Cubed3’s review captured the split directly: “downright fantastic” in isolated moments of gameplay, but “not a mainline entry with a gripping storyline,” sold at full retail price for content that had previously been a bonus attached to two other complete games. Nintendo Life’s assessment: “a fantastic experience…while it lasts,” with longevity limited to “die-hard score chasers.”
User reviews on Metacritic are notably more positive on average than critic reviews — a pattern visible in several comments praising matchmaking stability and co-op enjoyment years after release, including one 2020 review noting the game’s online matchmaking “works perfectly to this day,” nine years after launch.
Context: The 3DS Launch Window and Revelations
The Mercenaries 3D arrived during the Nintendo 3DS’s first year, positioned as a stopgap ahead of Resident Evil: Revelations (2012) — the “real” full Resident Evil experience Capcom had planned for the handheld, with an original story and full survival horror structure.
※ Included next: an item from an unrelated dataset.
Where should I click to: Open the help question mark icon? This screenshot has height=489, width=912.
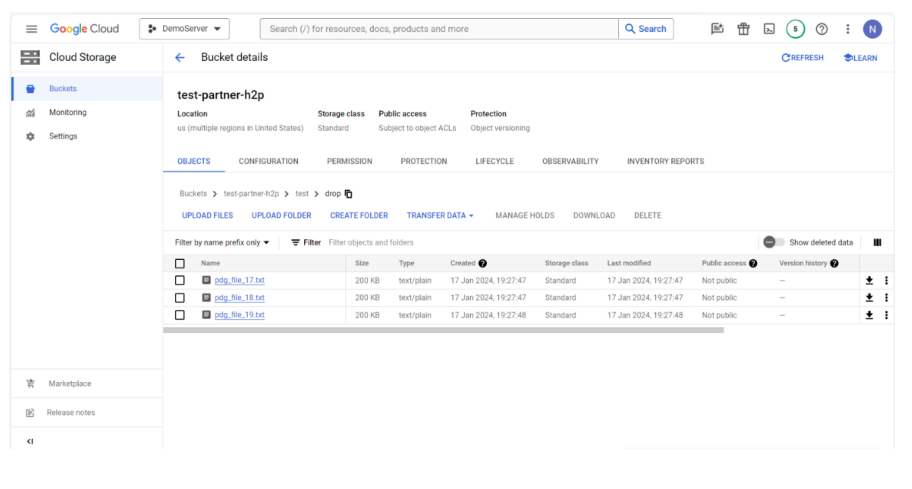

Multiple contemporary reviews explicitly framed Mercenaries 3D as a taste of what Revelations would deliver, and several noted that a preview demo of Revelations was included on the Mercenaries 3D cartridge itself.
The general critical consensus, in retrospect: Mercenaries 3D is a competent, occasionally excellent action mode stretched thin across a full retail release, whose greatest achievement was proving the 3DS hardware could run a recognisable RE4/RE5-quality experience — groundwork that paid off more fully when Revelations arrived the following year.